El  “eco” que la vida nos depara

Columnistas, Opinión

Creo que para todos es conocida la historia en la que el hijo con el padre al caminar por una montaña, se pierden y, el chico empieza a gritar con desesperación, auxilio y,  escucha una voz que le dice “auxilio”, luego entona, quién está allí? y de nuevo escucha un murmullo que replica “quién está allí”, así sucesivamente todo lo que él decía, la montaña le contestaba exactamente lo mismo, hasta que cansado de esta conversación le grita, te odio y , la montaña le contestó igual.

Hago esta reflexión por todas las cosas que he aprendido y sigo conociendo de la vida, veo personas que interponen sus intereses y no aplican el “ganar-ganar” creyendo que son unos “vivarachos” o pensando talvez en el engaño que hicieron a la otra persona, al vender un producto que no cuesta el valor en el que lo negoció o que no cumplía con las garantías correspondientes.

Talvez con ese cliente, logró el negocio engañando, con la rentabilidad deseada, pero vendrán otros compradores que le harán exactamente lo mismo y hasta lo cobrarán con intereses; el auto si bien es usado, no tiene choques me decía un comerciante, el motor está recién reparado, si desee le muestro las facturas continuaba, pero todo era mentira, fue un engaño, en un principio indicó que “el no sabía” que así lo vendieron, pero después nos dimos cuenta que ese engaño lo aplicaba a todos sus clientes.

Resultado de ese mal accionar, el eco de la vida le devolvió con creces la pérdida económica de un par de vehículos, con una trasfondo de reputación mal ganada, corrillos en pasillos de que no se debe hacer negociaciones con esa persona, y por supuesto baja credibilidad.

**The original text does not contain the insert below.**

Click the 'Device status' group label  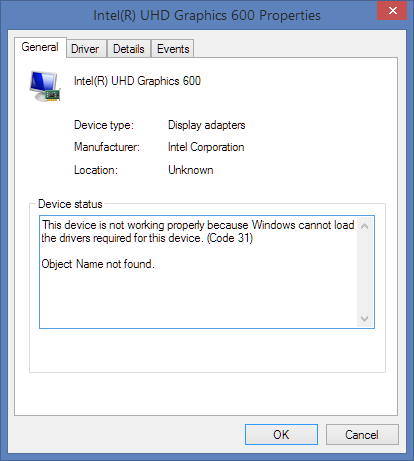[70, 204]
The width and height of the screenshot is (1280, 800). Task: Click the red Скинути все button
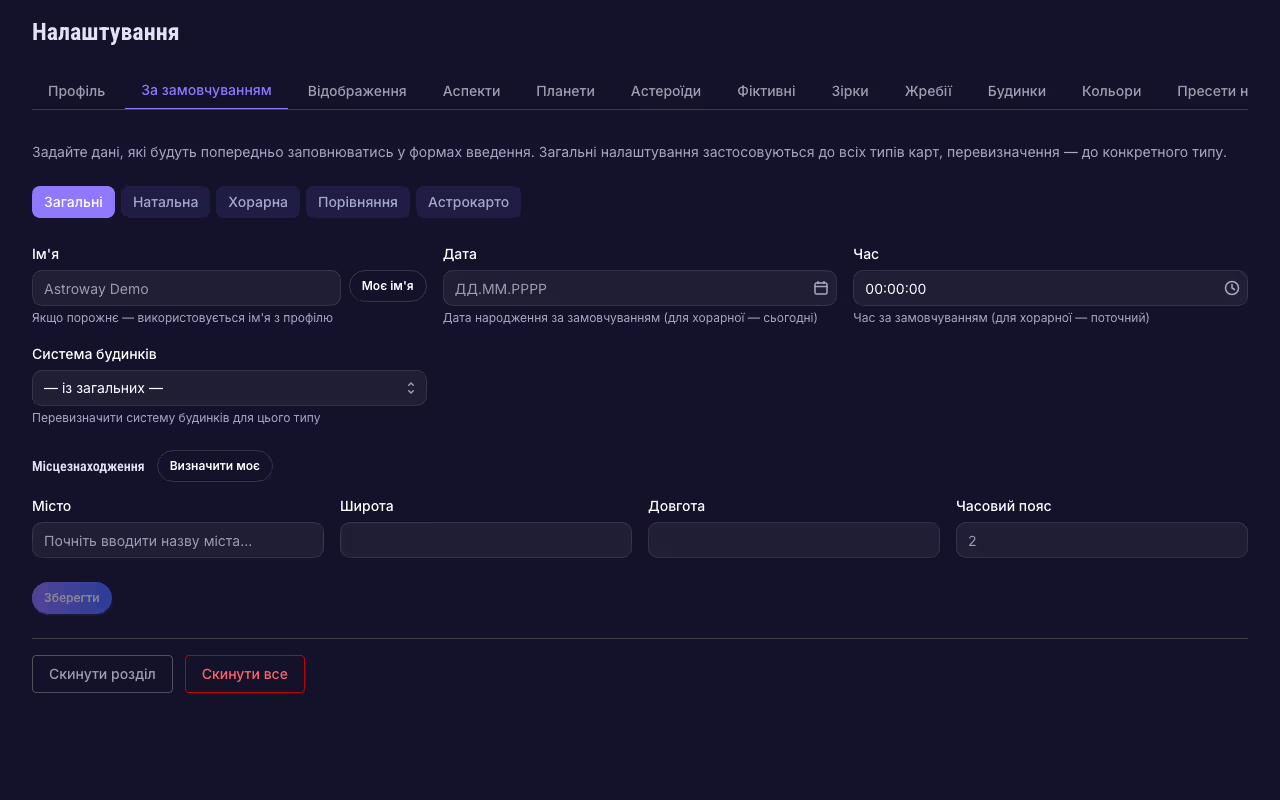[244, 674]
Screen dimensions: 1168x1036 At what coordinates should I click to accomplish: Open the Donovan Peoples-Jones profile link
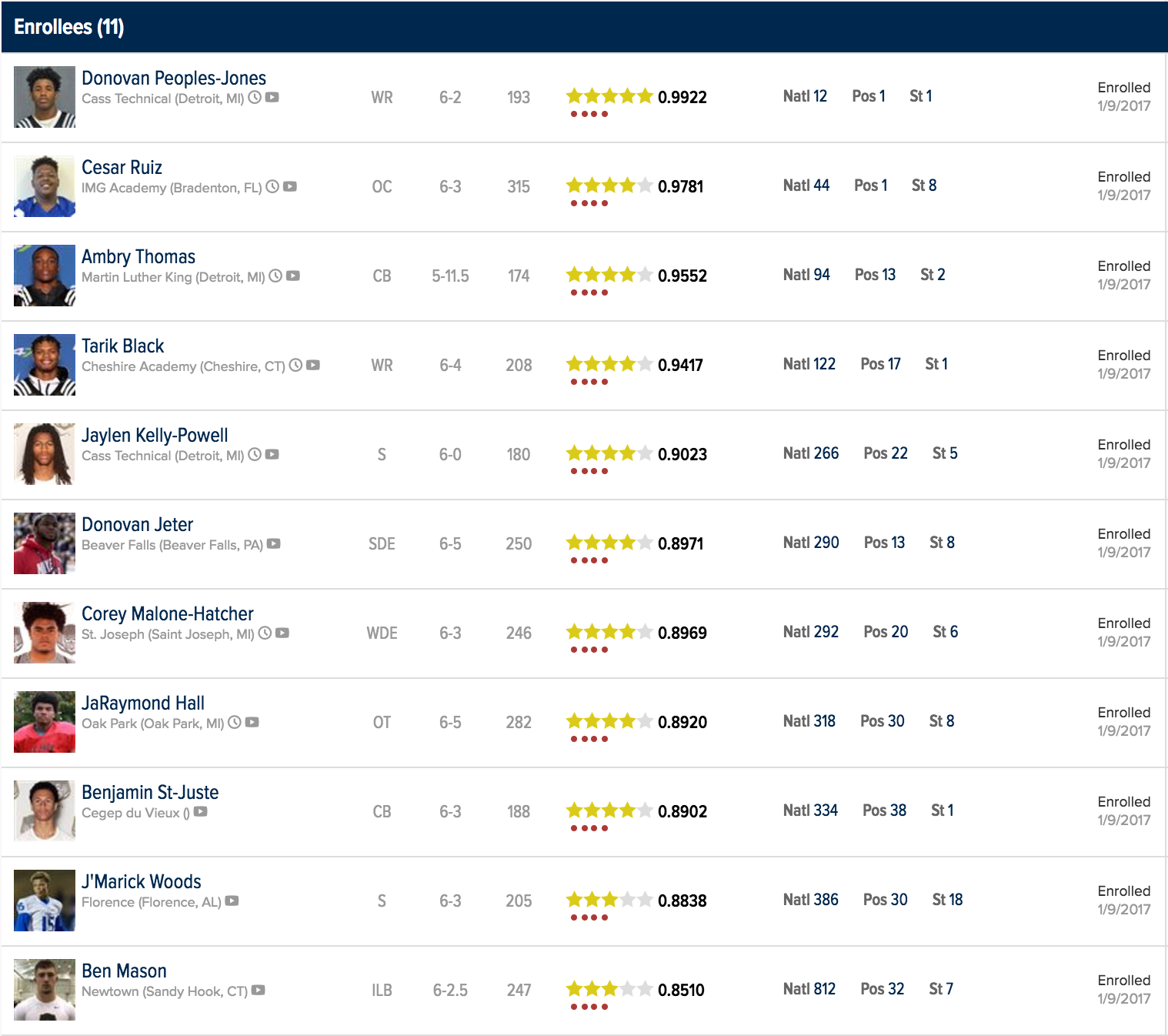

En nuestra historia inicial, el padre encontró a su hijo y empezó a gritar a la montaña, te admiro, y la montaña le dijo “te admiro”,  luego eres un campeón, felicidad, éxitos, sonrisas y siempre la naturaleza le repetía igual, al final nos dimos cuenta que el ECO regresa donde usted,  dependiendo las acciones que haya realizado con buena o mala  fé.